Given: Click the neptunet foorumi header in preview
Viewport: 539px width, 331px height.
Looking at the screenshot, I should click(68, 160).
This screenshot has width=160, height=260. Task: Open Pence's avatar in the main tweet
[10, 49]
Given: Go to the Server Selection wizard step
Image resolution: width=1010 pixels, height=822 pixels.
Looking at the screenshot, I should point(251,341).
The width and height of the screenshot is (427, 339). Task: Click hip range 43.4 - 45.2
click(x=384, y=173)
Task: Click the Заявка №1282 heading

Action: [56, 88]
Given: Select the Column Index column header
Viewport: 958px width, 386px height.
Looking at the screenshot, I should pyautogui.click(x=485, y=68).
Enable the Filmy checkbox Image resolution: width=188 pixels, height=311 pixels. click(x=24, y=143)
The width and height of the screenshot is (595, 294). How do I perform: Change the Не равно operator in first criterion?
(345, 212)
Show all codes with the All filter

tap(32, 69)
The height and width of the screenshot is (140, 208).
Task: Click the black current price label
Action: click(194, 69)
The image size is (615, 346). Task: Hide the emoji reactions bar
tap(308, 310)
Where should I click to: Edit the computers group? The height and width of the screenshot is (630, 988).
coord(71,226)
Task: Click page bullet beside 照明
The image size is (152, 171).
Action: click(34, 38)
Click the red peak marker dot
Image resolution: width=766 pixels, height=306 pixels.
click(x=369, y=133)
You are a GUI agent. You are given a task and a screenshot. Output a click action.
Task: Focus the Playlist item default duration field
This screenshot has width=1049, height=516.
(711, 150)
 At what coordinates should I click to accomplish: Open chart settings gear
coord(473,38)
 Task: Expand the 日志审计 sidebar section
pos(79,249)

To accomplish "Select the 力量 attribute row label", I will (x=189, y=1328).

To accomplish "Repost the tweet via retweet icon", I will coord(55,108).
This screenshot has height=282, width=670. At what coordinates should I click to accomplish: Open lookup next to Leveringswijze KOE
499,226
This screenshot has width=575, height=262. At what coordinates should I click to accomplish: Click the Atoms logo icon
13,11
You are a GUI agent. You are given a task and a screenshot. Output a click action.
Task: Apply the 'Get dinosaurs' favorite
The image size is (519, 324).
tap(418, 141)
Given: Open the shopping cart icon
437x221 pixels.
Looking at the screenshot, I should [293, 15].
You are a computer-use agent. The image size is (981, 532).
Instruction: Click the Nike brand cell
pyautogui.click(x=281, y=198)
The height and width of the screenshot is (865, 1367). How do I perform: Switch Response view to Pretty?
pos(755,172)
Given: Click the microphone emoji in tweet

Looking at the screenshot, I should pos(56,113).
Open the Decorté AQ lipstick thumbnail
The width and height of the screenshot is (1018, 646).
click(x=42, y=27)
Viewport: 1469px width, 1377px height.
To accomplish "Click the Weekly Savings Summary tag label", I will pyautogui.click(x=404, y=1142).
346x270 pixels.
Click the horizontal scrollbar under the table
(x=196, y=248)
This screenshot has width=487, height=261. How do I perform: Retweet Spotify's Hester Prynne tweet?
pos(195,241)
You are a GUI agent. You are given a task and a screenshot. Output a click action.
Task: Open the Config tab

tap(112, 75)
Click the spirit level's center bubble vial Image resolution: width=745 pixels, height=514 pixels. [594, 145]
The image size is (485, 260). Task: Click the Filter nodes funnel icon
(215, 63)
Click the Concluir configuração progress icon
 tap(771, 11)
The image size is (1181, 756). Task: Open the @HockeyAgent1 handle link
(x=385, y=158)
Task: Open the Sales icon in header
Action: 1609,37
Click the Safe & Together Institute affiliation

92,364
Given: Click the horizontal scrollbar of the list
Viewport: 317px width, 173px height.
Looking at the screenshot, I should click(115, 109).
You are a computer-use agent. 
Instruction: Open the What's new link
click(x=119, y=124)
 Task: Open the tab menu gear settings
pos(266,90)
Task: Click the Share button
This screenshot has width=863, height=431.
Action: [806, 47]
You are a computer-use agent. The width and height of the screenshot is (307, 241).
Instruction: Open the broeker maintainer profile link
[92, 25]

-=-=-

• **Assignment**: Reproducing the whole listing above is not the task. Copy exactly only the lines from the one with "Click the red peak marker dot" to the one with "Task: Focus the", both kept.

• **Reply**:
Click the red peak marker dot
Image resolution: width=766 pixels, height=306 pixels.
click(x=369, y=133)
You are a GUI agent. You are given a task and a screenshot. Output a click action.
Task: Focus the Playlist item default duration field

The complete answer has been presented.